__What to work on__: Everything in the listing below from the line containing "You are a computer-use" through the line containing "Click the Steam" must be repeated exactly; the remaining lines are not wanted.

__Material provided__:
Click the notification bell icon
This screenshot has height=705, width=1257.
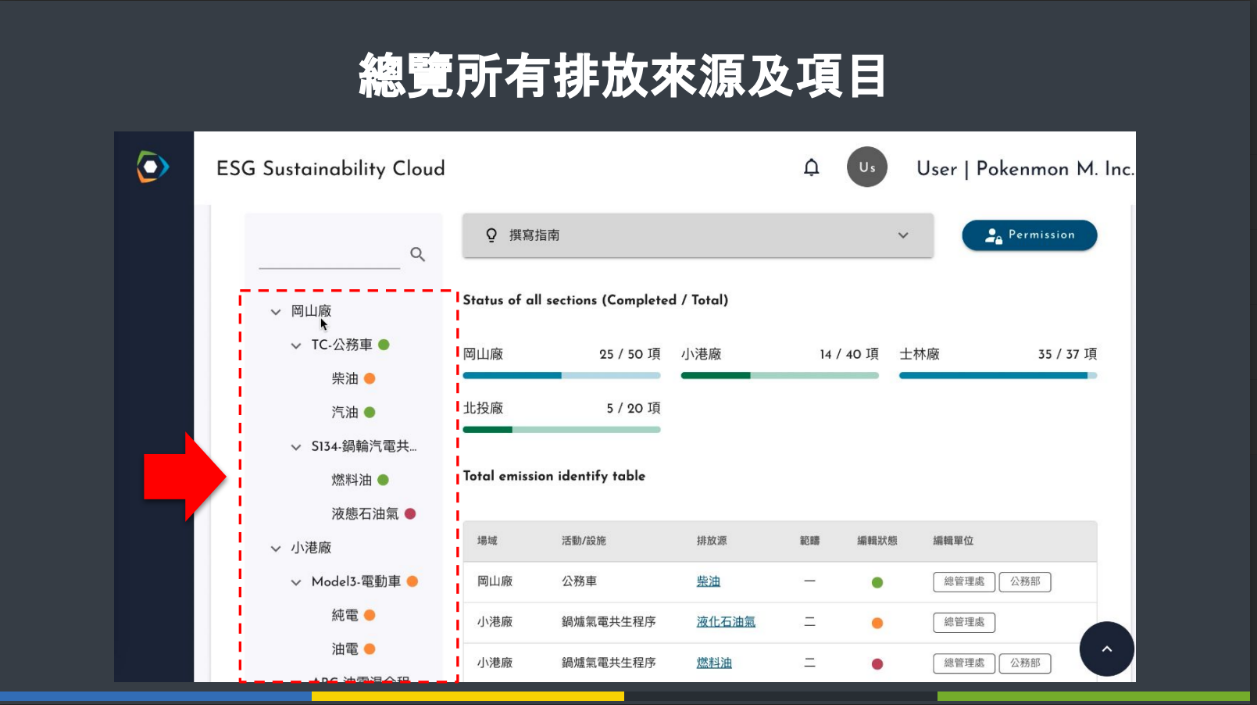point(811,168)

...

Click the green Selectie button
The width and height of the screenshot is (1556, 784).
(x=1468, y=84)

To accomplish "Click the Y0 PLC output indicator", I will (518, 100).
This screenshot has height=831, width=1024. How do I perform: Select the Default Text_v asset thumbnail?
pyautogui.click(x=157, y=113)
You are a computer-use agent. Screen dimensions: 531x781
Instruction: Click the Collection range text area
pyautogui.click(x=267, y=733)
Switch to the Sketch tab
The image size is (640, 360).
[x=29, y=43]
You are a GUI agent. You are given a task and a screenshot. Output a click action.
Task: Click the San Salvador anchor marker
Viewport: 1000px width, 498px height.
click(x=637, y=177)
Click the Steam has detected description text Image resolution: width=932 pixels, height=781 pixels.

__The answer__:
You are a computer-use agent. Screen dimensions: 531x781
Instruction: Click the Collection range text area
pyautogui.click(x=267, y=733)
Switch to the Sketch tab
The image size is (640, 360).
[x=29, y=43]
You are a GUI agent. You are given a task and a screenshot. Output a click action.
Task: Click the San Salvador anchor marker
Viewport: 1000px width, 498px height.
click(x=637, y=177)
Click the Steam has detected description text Image resolution: width=932 pixels, height=781 pixels.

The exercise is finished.